Write and Run a Pipeline

Generally you would use an AutoML system to find pipelines, but it is useful to know how to write a pipeline by yourself, too. Moreover, once you have a pipeline you might want to explore how it works by running it.

Pipeline

A pipeline is described as a DAG consisting of interconnected steps, where steps can be primitives, or (nested) other (sub)pipelines. A pipeline has data-flow semantics, which means that steps are not necessary executed in the order they are listed, but a step can be executed when all its inputs are available. Some steps can even be executed in parallel. On the other hand, each step can use only previously defined outputs from steps coming before them in the list of steps.

Note

The reference runtime in the core package runs pipeline steps in order in which they are listed in the pipeline. It expects the steps to be in the order with all step inputs always available from prior steps or pipeline inputs.

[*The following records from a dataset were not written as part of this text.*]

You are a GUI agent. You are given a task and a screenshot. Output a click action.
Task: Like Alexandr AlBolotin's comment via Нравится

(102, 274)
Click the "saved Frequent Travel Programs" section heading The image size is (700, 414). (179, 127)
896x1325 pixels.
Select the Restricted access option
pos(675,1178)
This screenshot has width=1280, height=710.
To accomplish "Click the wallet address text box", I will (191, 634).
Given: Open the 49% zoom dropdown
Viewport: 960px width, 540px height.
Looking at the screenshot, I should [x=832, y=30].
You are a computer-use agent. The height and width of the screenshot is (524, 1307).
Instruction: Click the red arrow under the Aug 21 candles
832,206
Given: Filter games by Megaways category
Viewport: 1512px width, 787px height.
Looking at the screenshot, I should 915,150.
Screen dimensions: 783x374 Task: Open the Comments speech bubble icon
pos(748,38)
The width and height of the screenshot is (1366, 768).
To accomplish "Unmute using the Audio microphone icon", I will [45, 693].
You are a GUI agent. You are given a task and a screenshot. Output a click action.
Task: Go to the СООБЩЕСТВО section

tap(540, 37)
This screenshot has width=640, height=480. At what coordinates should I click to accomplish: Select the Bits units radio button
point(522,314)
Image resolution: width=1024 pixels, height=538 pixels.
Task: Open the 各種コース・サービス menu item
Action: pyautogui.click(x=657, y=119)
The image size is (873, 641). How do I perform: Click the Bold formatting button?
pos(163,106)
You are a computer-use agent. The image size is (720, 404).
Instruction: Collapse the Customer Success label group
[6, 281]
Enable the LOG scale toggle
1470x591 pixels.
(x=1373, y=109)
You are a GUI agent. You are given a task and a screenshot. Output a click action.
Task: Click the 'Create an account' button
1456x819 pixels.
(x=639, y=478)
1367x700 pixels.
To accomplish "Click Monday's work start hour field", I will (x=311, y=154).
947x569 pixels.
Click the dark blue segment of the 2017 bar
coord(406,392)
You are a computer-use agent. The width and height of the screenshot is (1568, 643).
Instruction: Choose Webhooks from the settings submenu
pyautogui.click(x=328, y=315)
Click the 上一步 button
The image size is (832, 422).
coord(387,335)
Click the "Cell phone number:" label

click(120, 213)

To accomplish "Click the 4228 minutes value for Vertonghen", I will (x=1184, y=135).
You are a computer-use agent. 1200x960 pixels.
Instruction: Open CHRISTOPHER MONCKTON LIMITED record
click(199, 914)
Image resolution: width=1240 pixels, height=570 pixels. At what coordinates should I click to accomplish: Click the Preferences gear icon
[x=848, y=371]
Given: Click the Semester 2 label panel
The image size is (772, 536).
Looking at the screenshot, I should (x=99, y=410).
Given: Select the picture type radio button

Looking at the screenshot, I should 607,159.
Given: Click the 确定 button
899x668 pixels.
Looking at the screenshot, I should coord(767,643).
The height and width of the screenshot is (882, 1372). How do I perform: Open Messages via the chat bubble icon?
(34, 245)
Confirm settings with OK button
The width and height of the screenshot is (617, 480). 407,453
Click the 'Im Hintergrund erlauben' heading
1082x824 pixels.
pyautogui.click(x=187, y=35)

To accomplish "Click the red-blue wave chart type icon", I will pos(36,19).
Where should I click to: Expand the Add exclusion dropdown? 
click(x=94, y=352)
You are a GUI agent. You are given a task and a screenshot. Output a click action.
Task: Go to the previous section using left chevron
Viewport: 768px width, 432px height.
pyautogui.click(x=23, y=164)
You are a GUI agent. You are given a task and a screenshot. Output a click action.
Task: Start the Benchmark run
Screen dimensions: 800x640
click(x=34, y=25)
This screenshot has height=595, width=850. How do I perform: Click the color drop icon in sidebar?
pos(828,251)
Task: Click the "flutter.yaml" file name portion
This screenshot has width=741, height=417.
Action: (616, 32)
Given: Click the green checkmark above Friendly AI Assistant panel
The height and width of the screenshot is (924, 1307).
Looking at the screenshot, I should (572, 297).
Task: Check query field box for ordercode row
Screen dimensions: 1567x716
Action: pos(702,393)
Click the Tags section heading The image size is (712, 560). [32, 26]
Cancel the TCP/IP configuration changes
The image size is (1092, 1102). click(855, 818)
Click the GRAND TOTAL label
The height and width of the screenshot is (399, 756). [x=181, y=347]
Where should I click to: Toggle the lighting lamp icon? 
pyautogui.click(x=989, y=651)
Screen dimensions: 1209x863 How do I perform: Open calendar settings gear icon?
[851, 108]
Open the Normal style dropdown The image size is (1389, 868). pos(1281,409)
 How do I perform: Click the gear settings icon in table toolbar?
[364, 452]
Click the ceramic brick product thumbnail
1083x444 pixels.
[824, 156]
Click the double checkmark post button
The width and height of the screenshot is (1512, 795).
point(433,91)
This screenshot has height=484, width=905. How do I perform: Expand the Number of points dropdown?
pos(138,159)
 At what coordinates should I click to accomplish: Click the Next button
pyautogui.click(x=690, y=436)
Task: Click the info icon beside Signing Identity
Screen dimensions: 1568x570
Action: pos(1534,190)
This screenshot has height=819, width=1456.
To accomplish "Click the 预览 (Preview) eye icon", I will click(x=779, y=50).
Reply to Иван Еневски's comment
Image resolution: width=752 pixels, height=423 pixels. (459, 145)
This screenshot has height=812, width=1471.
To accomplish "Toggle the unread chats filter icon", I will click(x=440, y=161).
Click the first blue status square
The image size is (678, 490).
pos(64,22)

Pipelines have multiple representations. The core package supports pipelines as in-memory objects, JSON, and YAML. In JSON, the following is a sketch of a pipeline description:

{
  "id": <UUID of the pipeline>,
  # A URI representing a schema and version to which pipeline description conforms.
  "schema": "https://metadata.datadrivendiscovery.org/schemas/v0/pipeline.json",
  # Digest is generally computed automatically when saving a pipeline.
  "digest": <digest of the pipeline>,
  "created": <timestamp when created, in ISO 8601>,
  "name": <human friendly name of the pipeline, if it exists>,
  "description": <human friendly description of the pipeline, if it exists>,
  # A list of inputs the pipeline takes.
  "inputs": [
    {
      "name": <human friendly name of the inputs>
    }
  ],
  # A list of outputs the pipeline produces.
  "outputs": [
    {
      "name": <human friendly name of the outputs>,
      "data": <data reference, probably of an output of a step>
    }
  ],
  "steps": [
    {
      "type": "PRIMITIVE",
      "primitive": {
        "id": <ID of the primitive used in this step>,
        "version": <version of the primitive used in this step>,
        "python_path": <Python path of this primitive>,
        "name": <human friendly name of this primitive>,
        "digest": <digest of this primitive>
      },
      # Arguments are inputs to the step as a whole which are then
      # passed as necessary to primitive's methods when called.
      "arguments": {
        "inputs": {
          # Type defines how data is passed. CONTAINER means that it is
          # passed as (container) value itself, which is the most common way.
          "type": "CONTAINER",
          "data": <data reference, probably of an output of a step or pipeline input>
        },
        # Despite misleading name, this is in fact the standard name of an input to the primitive,
        # e.g., representing a target column with known values for training.
        "outputs": {
          "type": "CONTAINER",
          "data": <data reference, probably of an output of a step or pipeline input>
        }
      },
      "outputs": [
        {
          # Output data is made available by this step from default "produce" method.
          "id": "produce"
        },
        {
          # Output data is made available by this step from an extra
          # produce method named "produce_score", too.
          "id": "produce_score"
        }
      ],
      # Hyper-parameters are initialization time parameters of the primitive.
      # Every primitive defines its own set of hyper-parameters it accepts,
      # the hyper-parameter class implementing the logic of a hyper-parameter,
      # and possible values the hyper-parameter can have.
      "hyperparams": {
        "column_to_operate_on": {
          # VALUE means a constant value. "data" is in this
          # case the value itself and not a reference.
          "type": "VALUE",
          # Value is converted to a JSON-compatible value by hyper-parameter class.
          # It also knows how to convert it back. For simple values, no conversion might happen.
          "data": 5
        }
      }
    },
    ... more steps ...
  ]
}

Note

This sketch is not valid JSON because it contains comments and placeholders. It makes no logical sense either.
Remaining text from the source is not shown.